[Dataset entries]

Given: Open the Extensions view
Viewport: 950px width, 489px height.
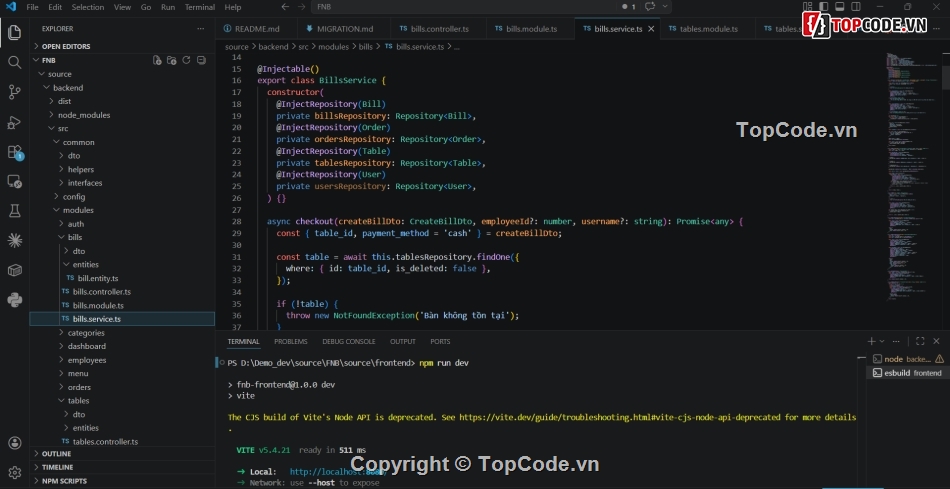Looking at the screenshot, I should pos(14,152).
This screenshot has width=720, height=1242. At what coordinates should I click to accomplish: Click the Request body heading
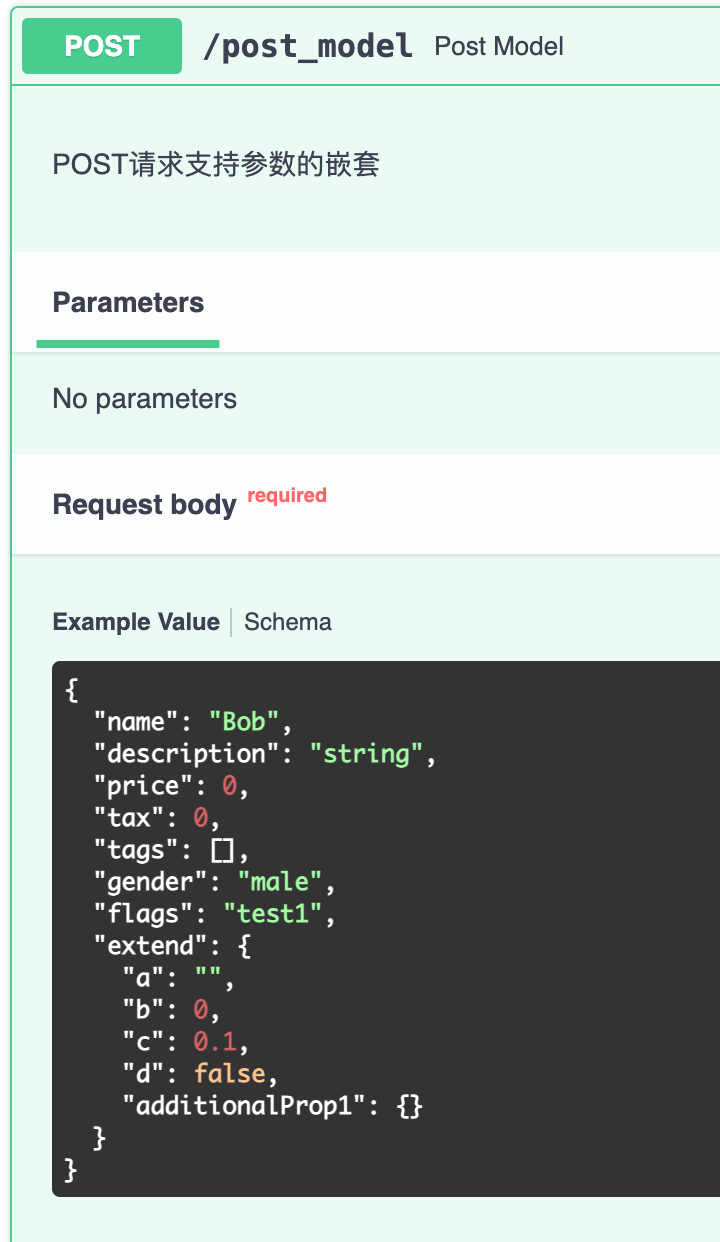144,505
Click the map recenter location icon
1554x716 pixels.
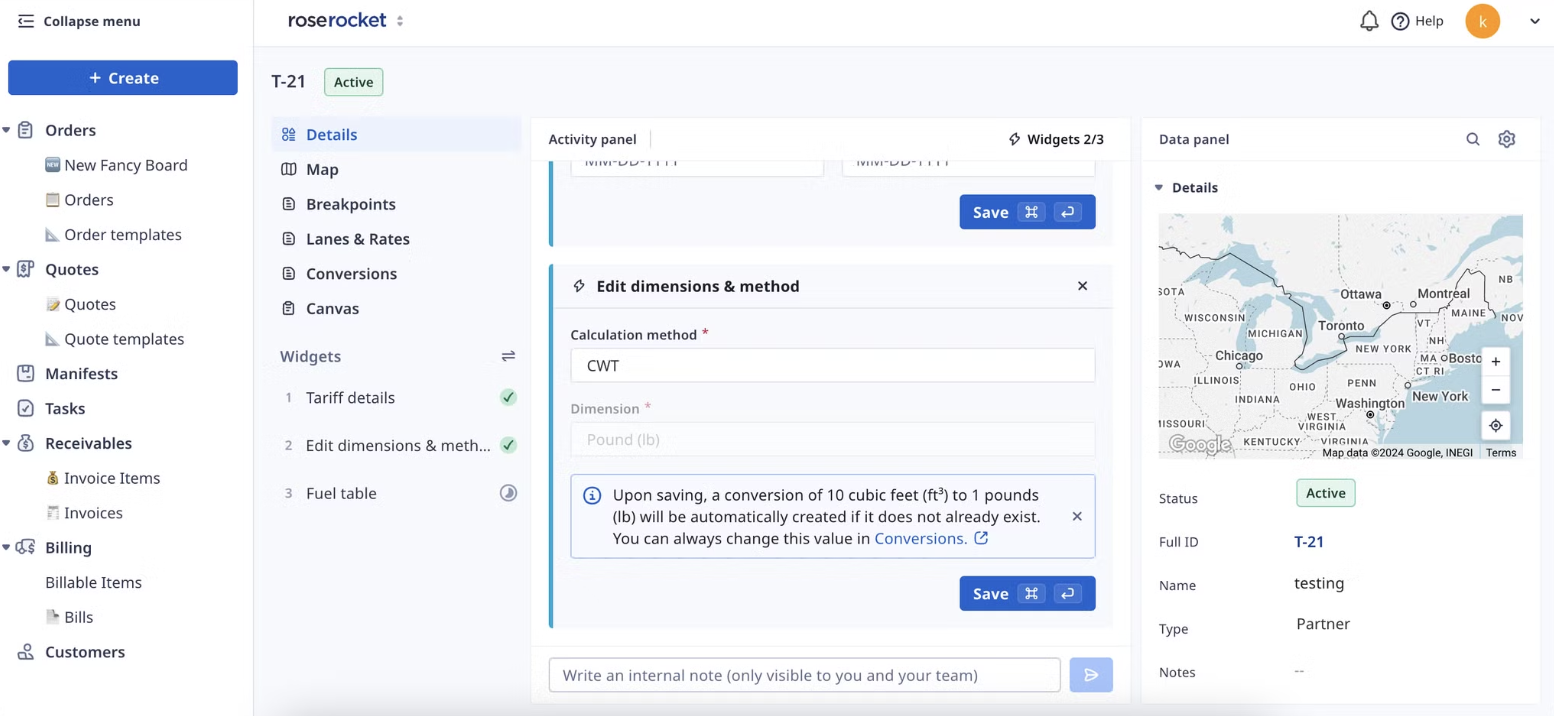(x=1495, y=426)
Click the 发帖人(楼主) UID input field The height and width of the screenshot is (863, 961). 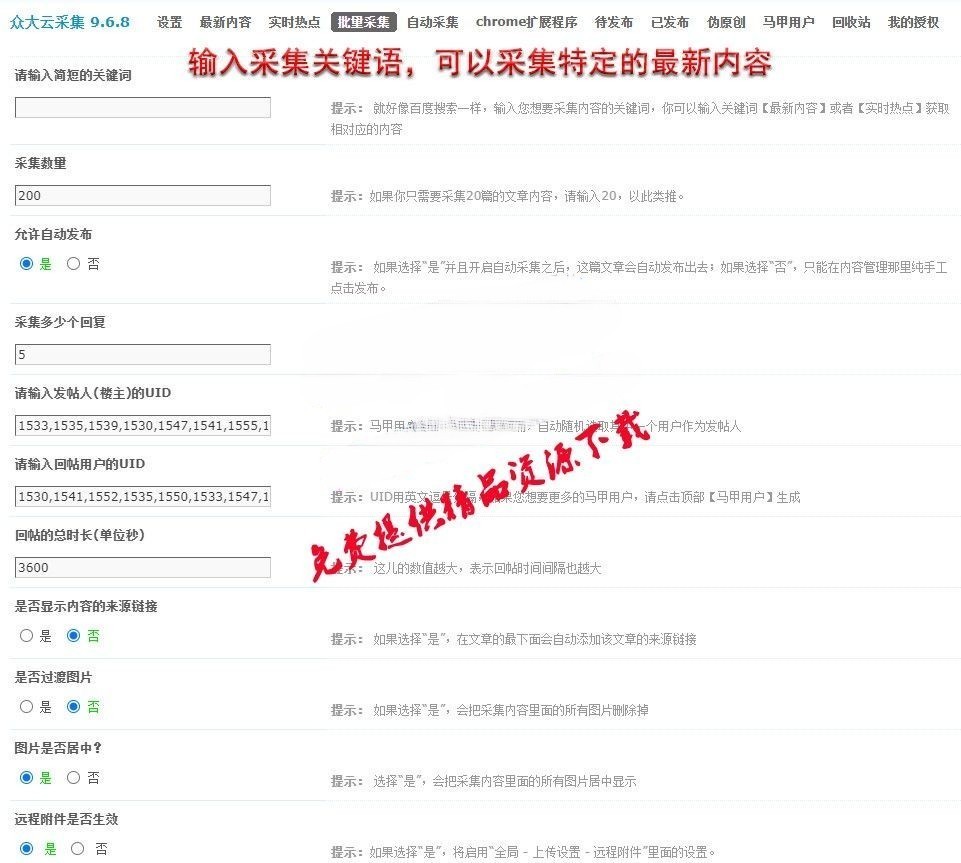click(x=143, y=426)
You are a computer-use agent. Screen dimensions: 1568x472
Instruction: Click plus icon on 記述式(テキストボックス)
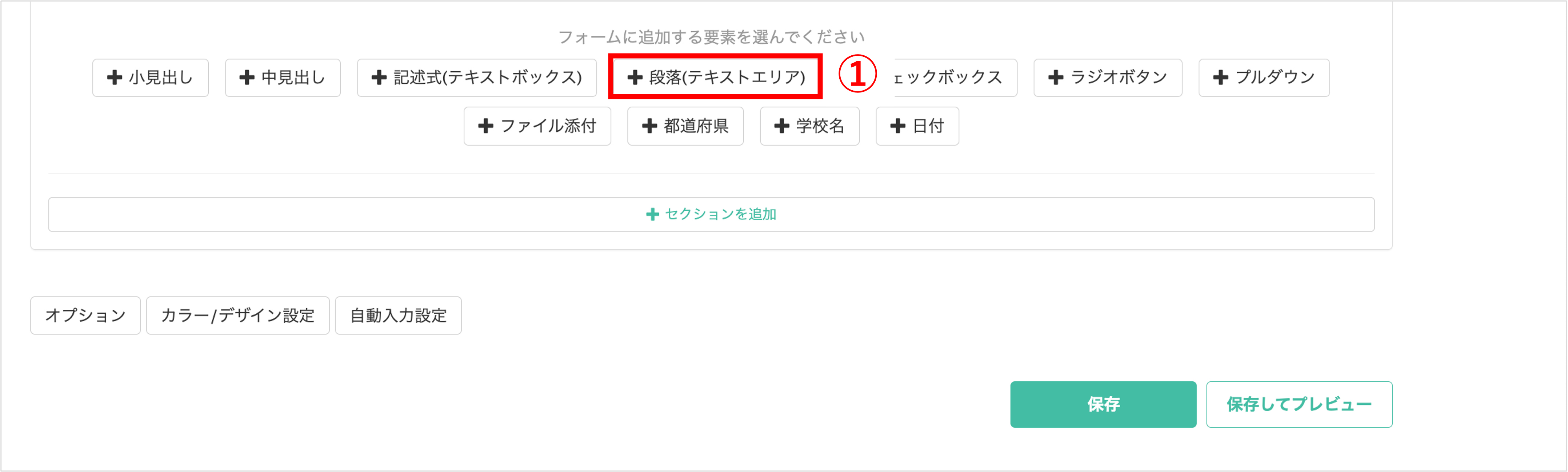379,78
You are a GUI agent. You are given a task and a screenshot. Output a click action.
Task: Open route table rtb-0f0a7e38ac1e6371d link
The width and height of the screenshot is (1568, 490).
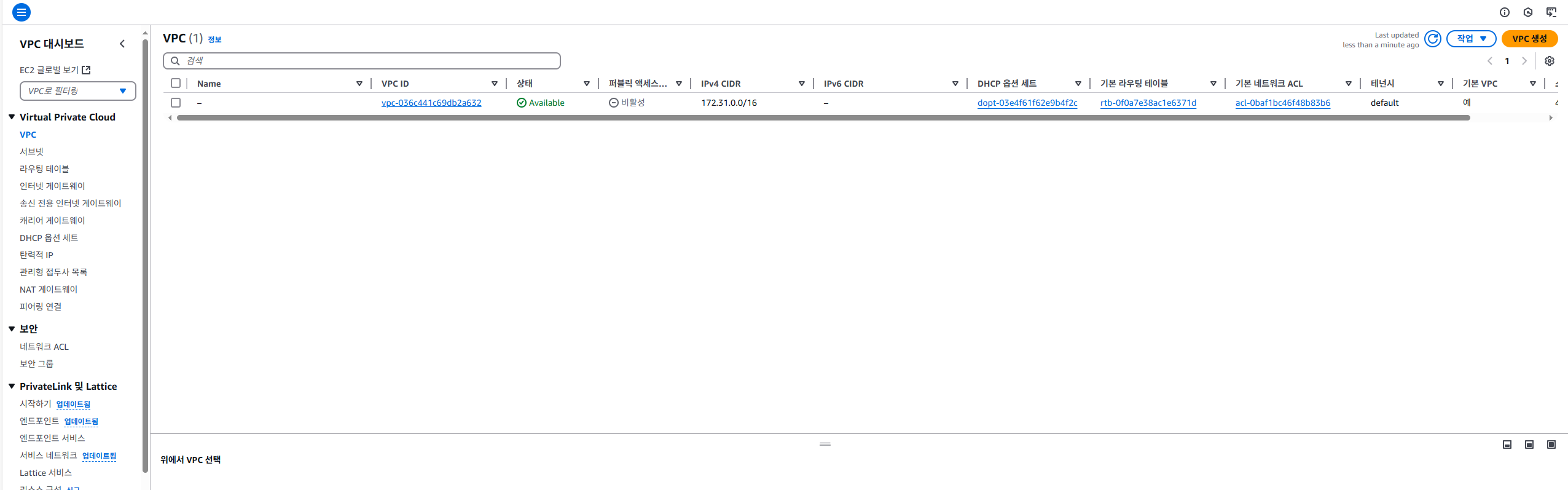click(x=1148, y=103)
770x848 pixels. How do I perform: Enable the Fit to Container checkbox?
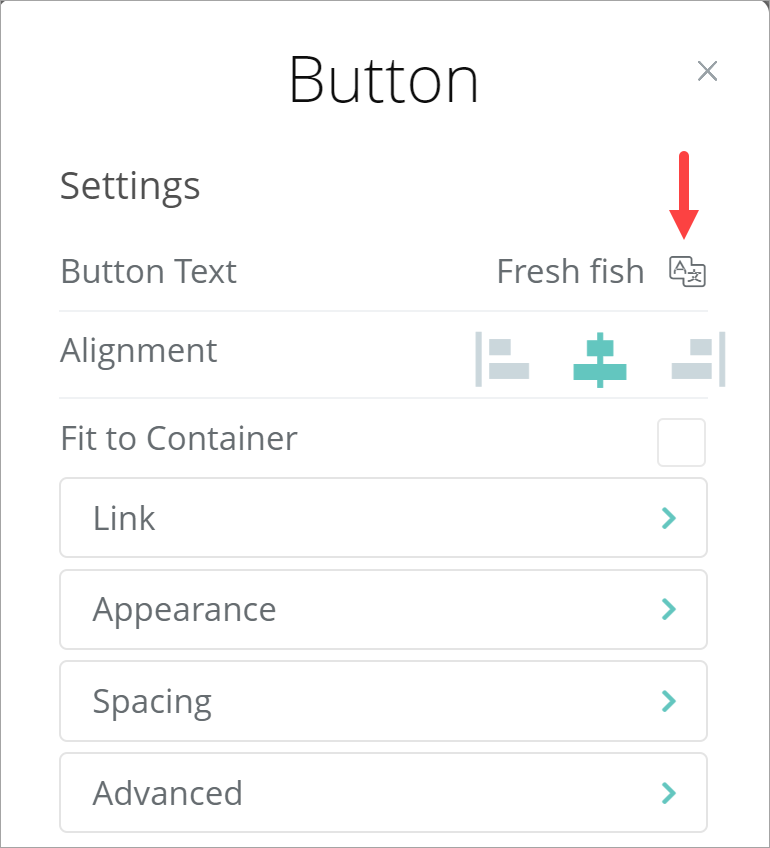681,442
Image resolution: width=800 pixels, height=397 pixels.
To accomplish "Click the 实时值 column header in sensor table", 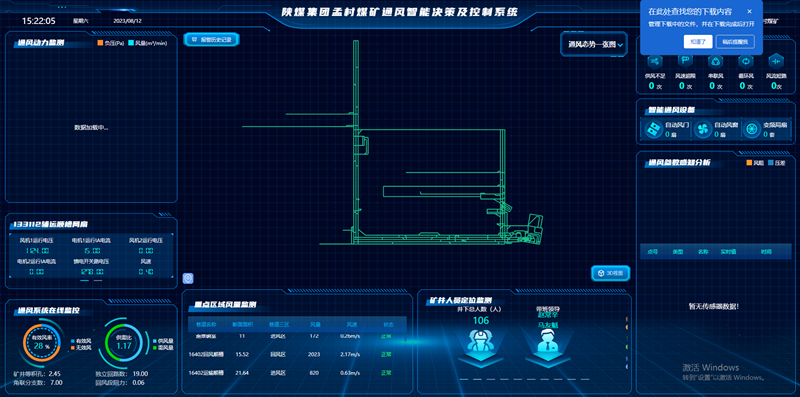I will 728,252.
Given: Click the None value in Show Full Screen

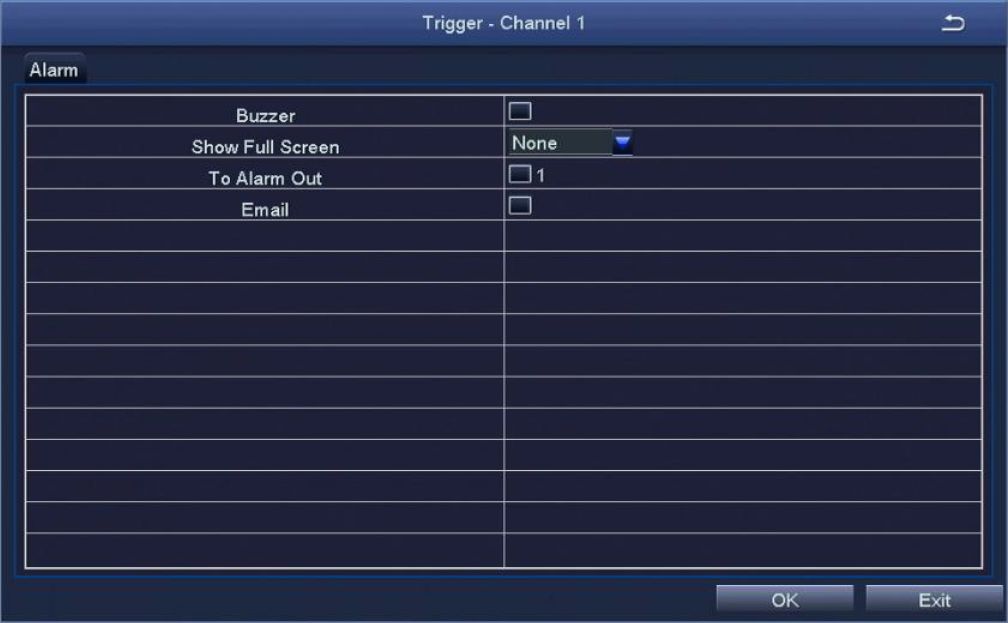Looking at the screenshot, I should pyautogui.click(x=534, y=143).
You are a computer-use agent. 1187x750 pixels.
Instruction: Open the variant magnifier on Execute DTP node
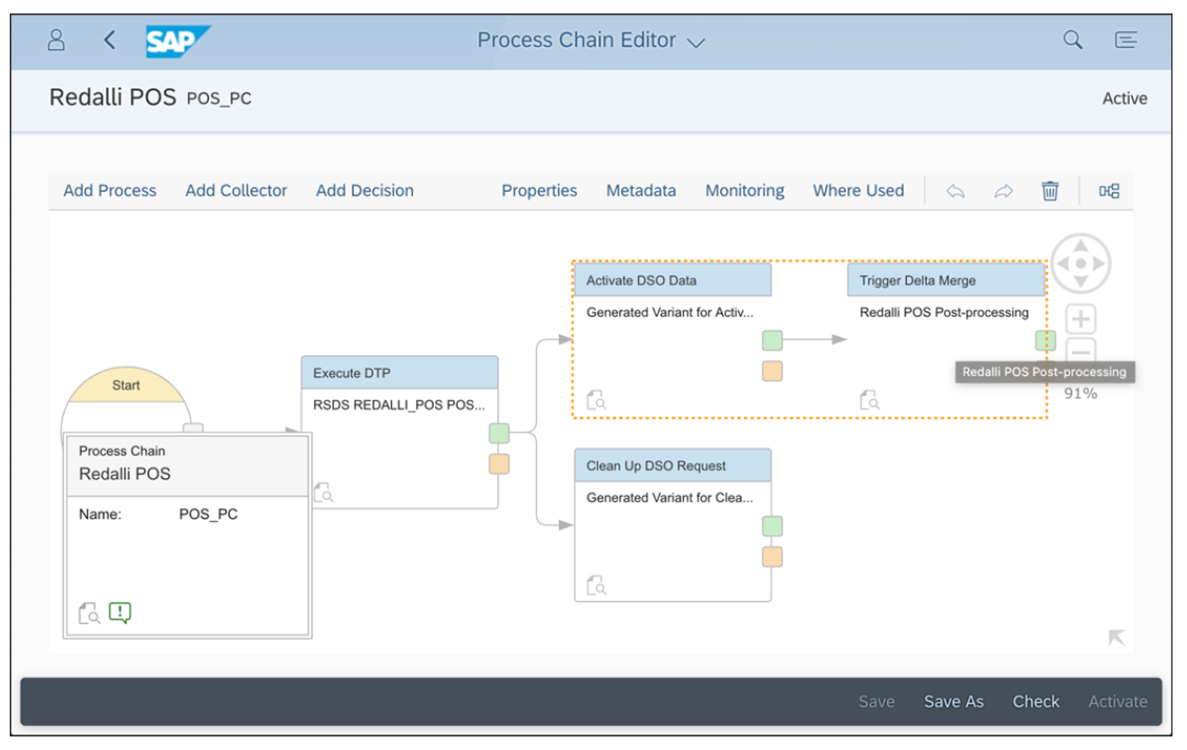(x=326, y=492)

Directive:
Tally the lines in the records above that contain the string "agent", counting only matches with the same case. Reply with the number alone.

Complete response:
3